Ayşenur Arslan/ Yurt Gazetesi

(...)
“GEL ORTAKÇI OLALIM”Mizah dünyasının en parlak yıldızlarından biridir Atilla Atalay. Özellikle ‘Sıkılhan’ tiplemesine bayılırım. LeMan Dergisi’ndeki zoraki sohbetlerini hiç kaçırmam. Ha bire birileri Sıkılhan’ı arar, onu bir şeylere zorlamaya çalışır. Onlardan biri. ‘Enes’tir. Tam anlamıyla ‘Yeni Türkiye’yi temsil eden, ‘ticared aşığı’ bir genç olan Enes.. Telefon konuşmalarına kulak misafiri olalım. Bakalım size neleri, kimleri hatırlatacak!

- Alo Sıkılhan, Enes ben, kardeş. Nasısın, iyisin inşallah, ticared edelim mi? Beraberce bi miktar rızıklanmaya ne dersin? Nefsin siyah cip çekmiyor mu, doğru söyle, minik bir ihalen olsun istemez misin? Manzaralı bir kral dairesi, sultan balkonu, ipek ceked, halis organik pamukdan atlet ve don giymek istemez misin?

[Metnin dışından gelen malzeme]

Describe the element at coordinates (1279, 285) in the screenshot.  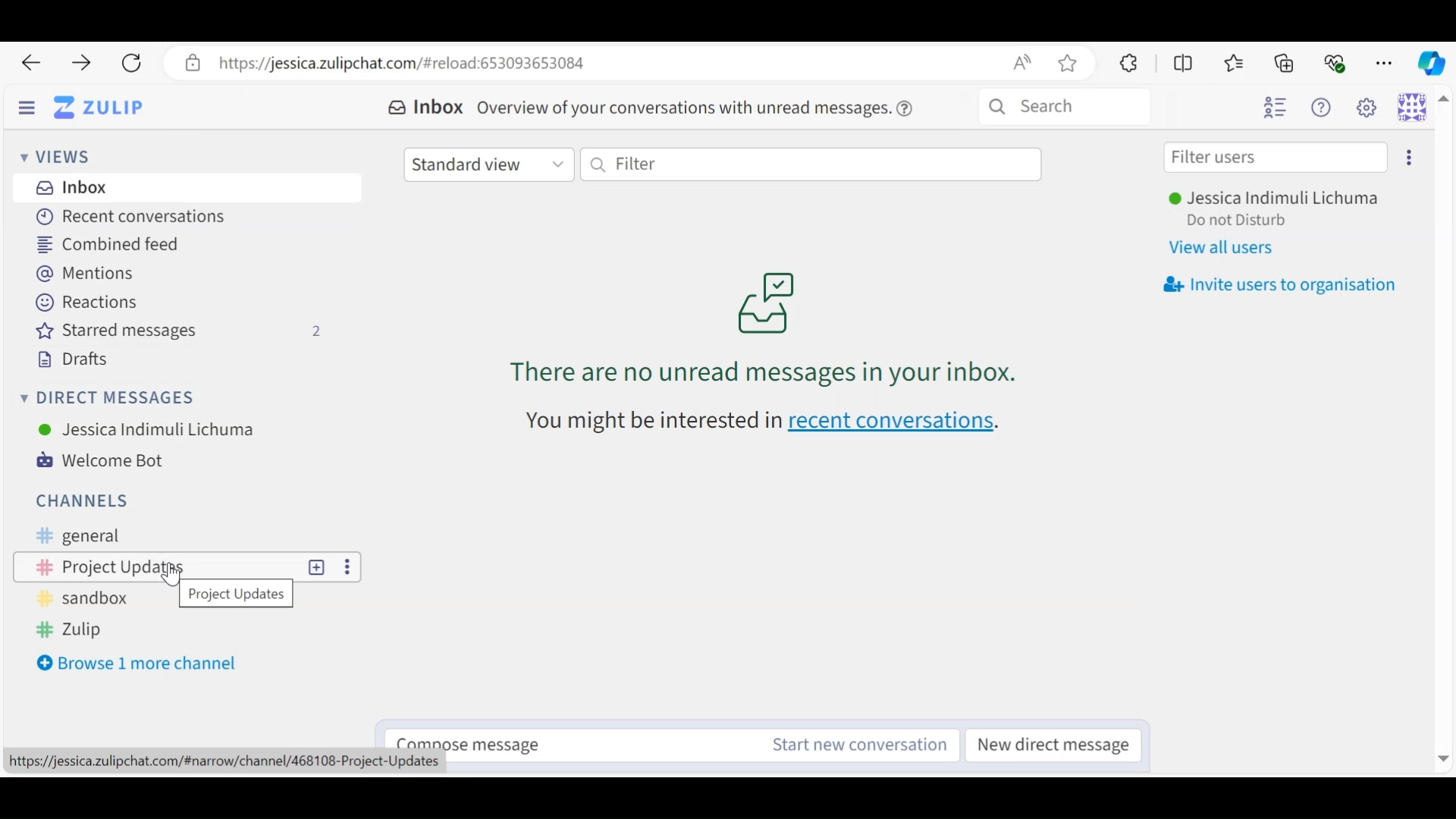
I see `Invite users to organisation` at that location.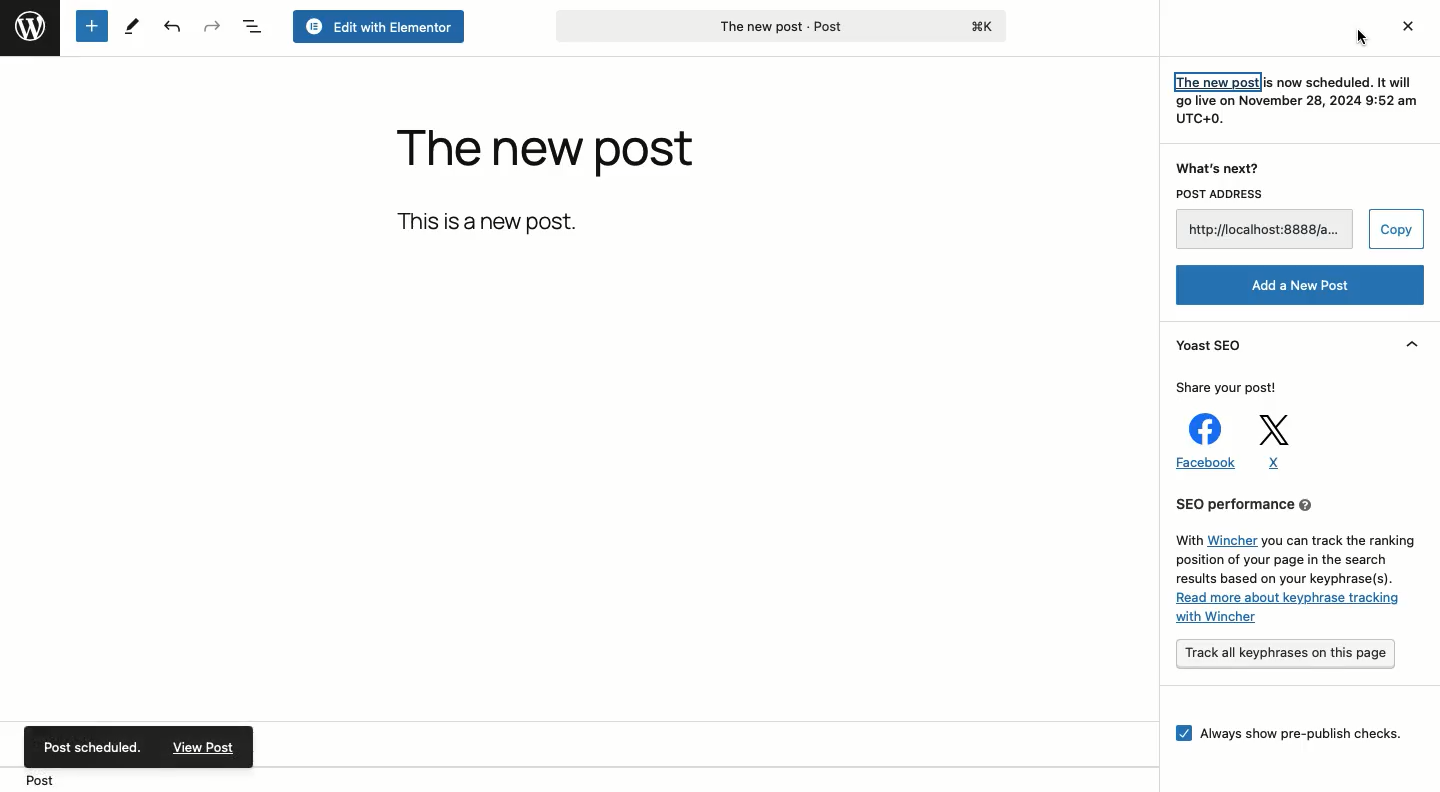  What do you see at coordinates (1187, 540) in the screenshot?
I see `With` at bounding box center [1187, 540].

Nefsimiz, istiyor da istiyor... Ah nefsi emmare.. Kardeş sana söylüyorum... Alo dünya nimetlerinden Sıkılhan'a, orda mısın Sıkılhan... Ehehhe...
- Ben telefona karşı nefsimi köreltip terbiye ettim Enes. Ordaki kırmızı düğmeye basıyorsun kapanıyor, sen de dene...
- Dur hemen kapama bu süper bi ticared buldum. Okumuşsundur çeşitli devlet dairelerinde yeni tabelalar yaptırtılıyor, T ve C gibi bazı harfler kaldırılıyor felan. Ben işin siyasetinde değilim, rızkıma bakarım. Madem ki bir toplu tabela değişimi işi var bunun bir de ticared ciheti vardır. İhalesini bulup girelim derim ben. Sökülen çıkma harflerle de ayrı bir ticared kapısı açılır, hurdaya verirsin, eritir yeni harf yaparsın, özlü söz yazarsın, yaparsın oğlu yaparsın. Ha ne diyorsun? Gel ortakçı olalım... Alov... Kapadın mı kardeş? Anca kapa sen zaten, iki harfi bi araya getiremez, versen iki koyun güdemez... Sorsan buna "be birader sen ne iş yaparsın vizyonun misyonun nedir?" diye El cevab: kapatırım! İyi o vakit kapa telefonu gitsin. Herkes büyük resmi görebilecek deye bişey yok tabi...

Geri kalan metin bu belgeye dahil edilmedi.